Si le prix de vente dépasse la valeur déclarée :

La différence constitue une plus-value taxable. Elle est imposée au taux global de 19 % au titre de l'impôt sur le revenu, auxquels s'ajoutent 17,2 % de prélèvements sociaux, soit 36,2 % au total. Un abattement progressif pour durée de détention s'applique à partir de la 6e année de détention : le point de départ de la durée de détention d'un bien hérité est la date du décès, pas la date de signature de l'acte de vente.

Si la valeur déclarée est jugée trop basse par l'administration fiscale :

L'administration peut remettre en cause l'évaluation initiale et redresser les droits de succession. Ce risque existe notamment si l'écart entre la valeur déclarée et le prix de vente réel est important et intervient dans un délai court après le décès (moins d'un an, par exemple).

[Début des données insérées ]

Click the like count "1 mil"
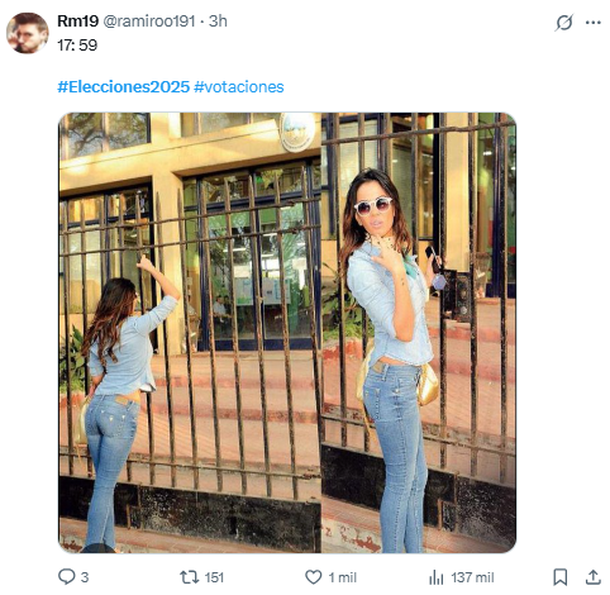The height and width of the screenshot is (595, 610). tap(343, 577)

L'arbitrage entre valeur déclarée et plus-value éventuelle est un point d'optimisation fiscale qui peut avoir des conséquences financières significatives. Déclarer une valeur trop basse réduit les droits de succession à court terme mais augmente la plus-value imposable à la revente. Déclarer une valeur plus élevée augmente les droits de succession mais réduit ou annule la plus-value. Ce choix nécessite un conseil personnalisé, notamment si le bien est vendu rapidement après le décès.

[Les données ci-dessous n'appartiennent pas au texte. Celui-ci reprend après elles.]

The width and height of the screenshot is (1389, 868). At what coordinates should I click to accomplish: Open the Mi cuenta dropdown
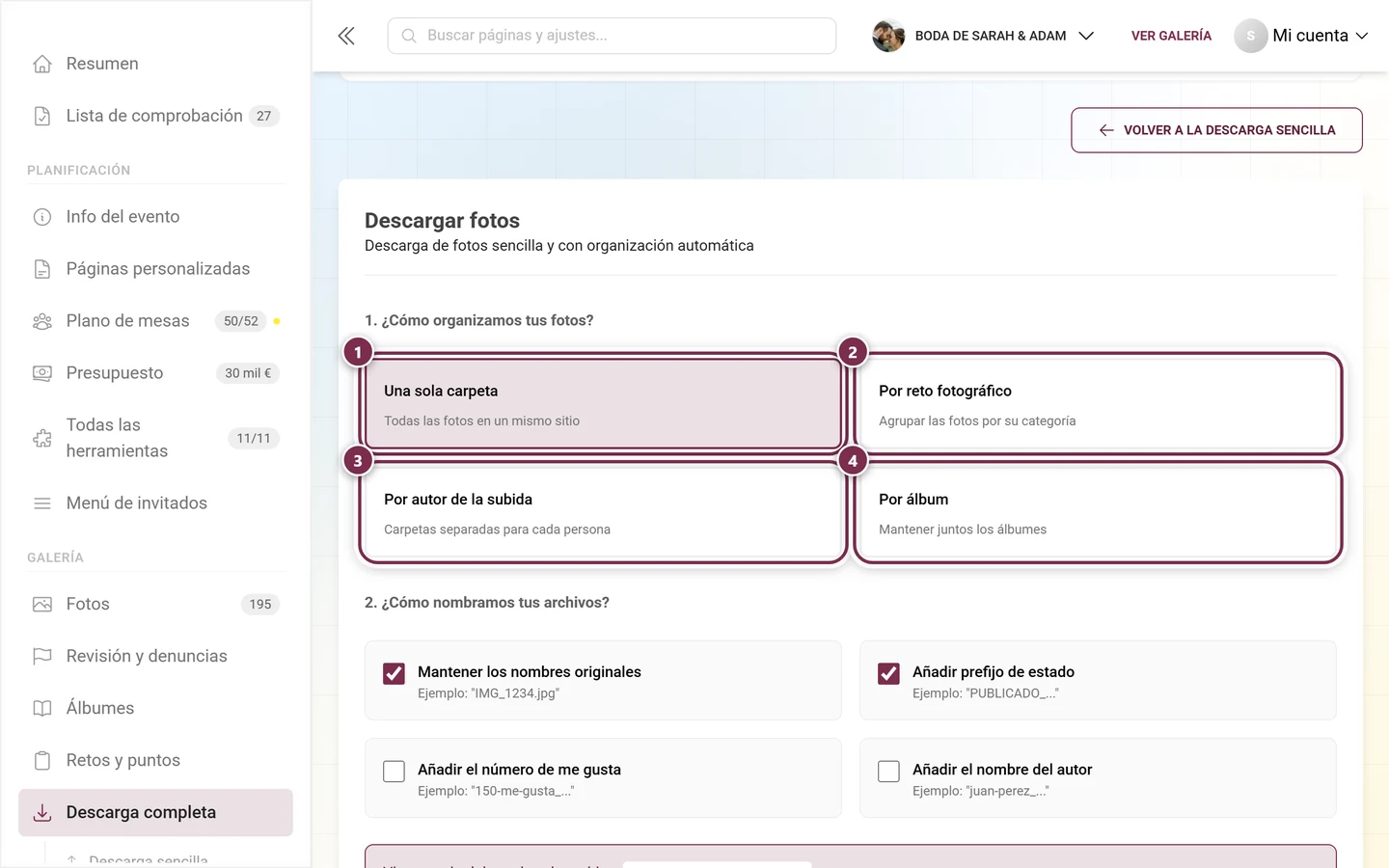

Lien contextuel : pour comprendre toutes les étapes d'une vente en succession, consultez notre article les étapes d'une vente en succession.

6. Calculez les droits dus avant de décider si vous vendez

Le montant des droits de succession conditionne directement la décision de vendre ou de conserver le bien. Si les droits représentent une somme importante et que les héritiers ne disposent pas de liquidités suffisantes, la vente devient souvent la seule solution réaliste. À l'inverse, si les droits sont faibles ou si les héritiers disposent d'une épargne mobilisable, d'autres options existent : paiement fractionné, emprunt, ou utilisation des liquidités de la succession (comptes bancaires, contrats d'assurance-vie du défunt).

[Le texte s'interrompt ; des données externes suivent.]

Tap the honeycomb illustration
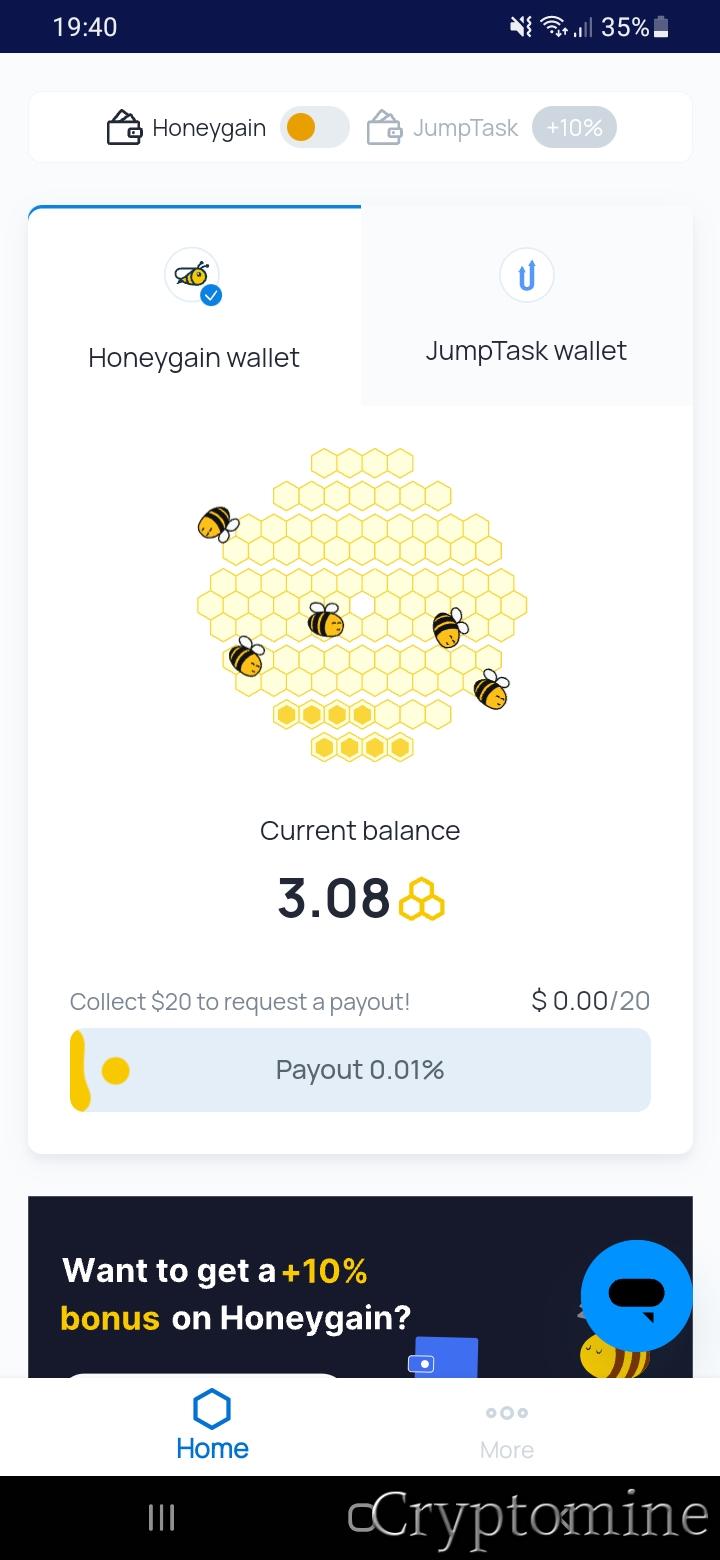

Sans simuler le montant des droits en amont, la décision garder/louer/vendre se prend à l'aveugle. Le barème des droits de succession varie selon le lien de parenté (de 5 % à 45 % en ligne directe après abattement de 100 000 € par enfant, 55 % entre frères et sœurs, 60 % entre personnes non parentes) et s'applique sur la valeur nette transmise après déduction du passif successoral (dettes du défunt, frais funéraires).

Pour comparer les options garder, louer ou vendre, Réussir une Succession met à votre disposition un simulateur gratuit qui calcule les droits dus, la plus-value potentielle à la revente et les conséquences financières de chaque scénario. Vous pouvez également consulter le barème complet des droits de succession pour estimer votre situation.


Disclaimer : les informations présentées dans cet article ont une visée informative et ne remplacent pas un acte notarié ni un conseil personnalisé. Chaque succession présente des spécificités (composition de la famille, régime matrimonial du défunt, existence de donations antérieures) qui nécessitent une analyse individuelle par un notaire ou un avocat spécialisé.

Ces informations sont données à titre indicatif et ne remplacent pas un acte notarié ni un conseil personnalisé.